Pollak and Schakowsky also differ on immigration, the minimum wage, climate change, gun control, abortion, the Iraq war and taxing the wealthy.
But instead of honing in on these issues, Pollak has chosen to focus most of his energy on attacking Schakowsky as weak on her support for Israel although the American Israel Public Affairs Committee has praised her “excellent record” and the Chicago Sun-Times said his attempts to portray her “overwhelmingly strong pro- Israel voting record” as anything less are “nonsense.”
His strategy may be understandable in light of a conservative agenda that seems out of step with much of the district that has been sending liberals to Congress since before either candidate was born.
Pollak’s tactics are founded less on facts than on a Republican strategy of turning support for Israel into an emotionally charged partisan wedge issue.
Israeli Ambassador Michael Oren has called this Jew-vs.-Jew strategy harmful to his country’s interest in building broad bipartisan support. A non- Jewish politico following the race said that Pollak risks opening rifts in the Jewish community that “create opportunities for non-Jews to be more anti- Israel.”
One big reason Republicans are trying to “out- Israel” Democrats is because they have so few other issues appealing to Jewish voters and they carry the baggage of the radicals of the religious right and the Tea Party.
Even in this year of recession, frustration and antiincumbent anger, the latest American Jewish Committee poll of Jewish voters shows that despite some decline, they still prefer the Democrats by a margin of three-to-one.
In recent election cycles, GOP outreach groups, particularly by the Republican Jewish Coalition, have spent millions on fear and smear campaigns to paint Democrats as soft on Israel, if not outright dangerous.

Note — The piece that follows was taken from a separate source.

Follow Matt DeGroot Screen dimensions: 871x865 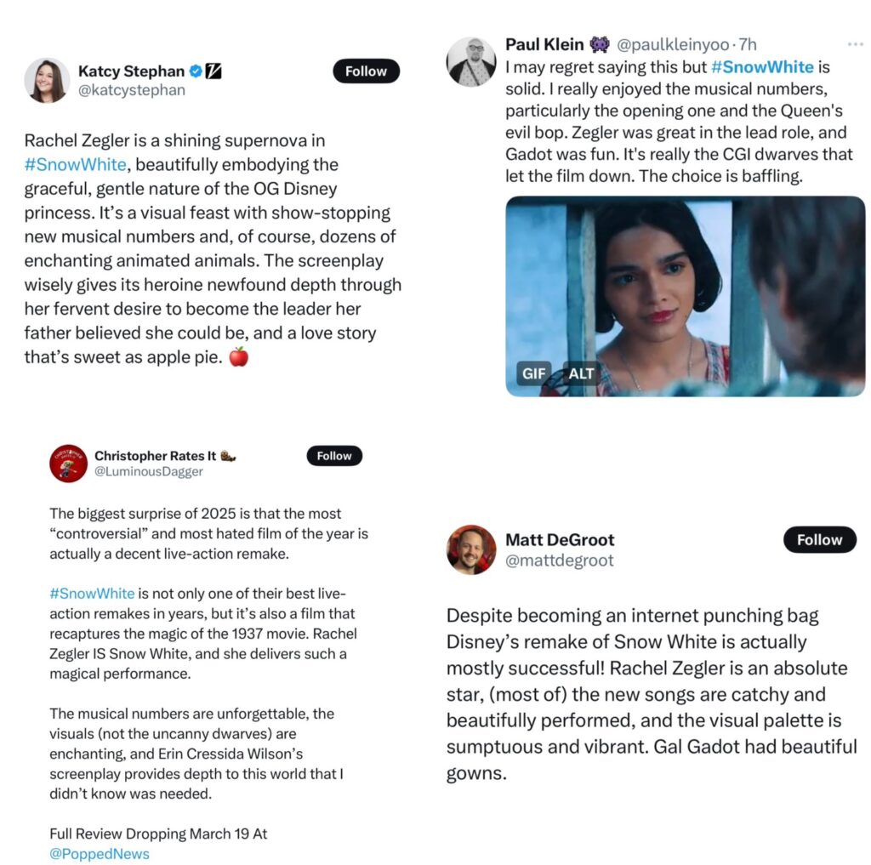(x=820, y=539)
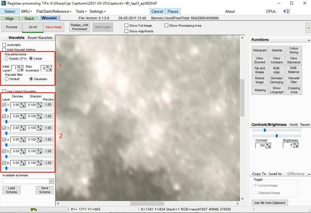This screenshot has height=213, width=311.
Task: Click the Histogram function button
Action: (x=260, y=50)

Their bitter anti-Obama campaign in 2008 backfired, actually enhancing support for the Democratic presidential nominee in places like Florida.
Pollak accuses Schakowsky of supporting anti-Israel groups, cozying up to Israel’s foes and people like President Barack Obama, who Pollak told me “has not behaved” as a friend of Israel but instead has “made it acceptable to hate Israel.”

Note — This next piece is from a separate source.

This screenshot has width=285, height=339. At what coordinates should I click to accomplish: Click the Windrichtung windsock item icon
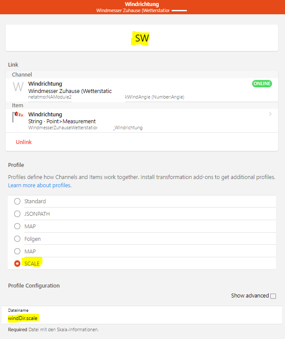pyautogui.click(x=18, y=117)
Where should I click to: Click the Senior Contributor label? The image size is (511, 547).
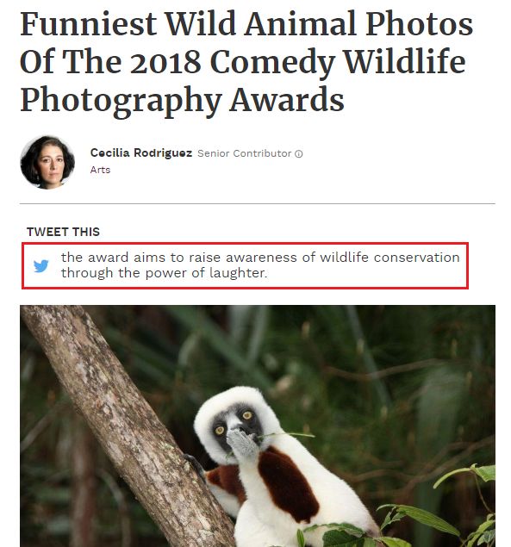(245, 153)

Pollak has been scornful of Schakowsky’s support from J Street. When I asked him about his support for the peace process, he questioned Palestinian leaders’ commitment to peace, saying it is “not a priority” for them.
He sounds to the right of Prime Minister Binyamin Netanyahu and more like his Foreign Minister Avigdor Lieberman, who says he’s in favor of peace, but not for the foreseeable future and not before the Palestinians meet his standards of good behavior.
This should be one of the most closely watched races this fall, a test of whether divisive GOP tactics on the Israel issue can sway Jewish voters – and whether those voters will be turned off by a raging Tea Party movement, as most analysts predict.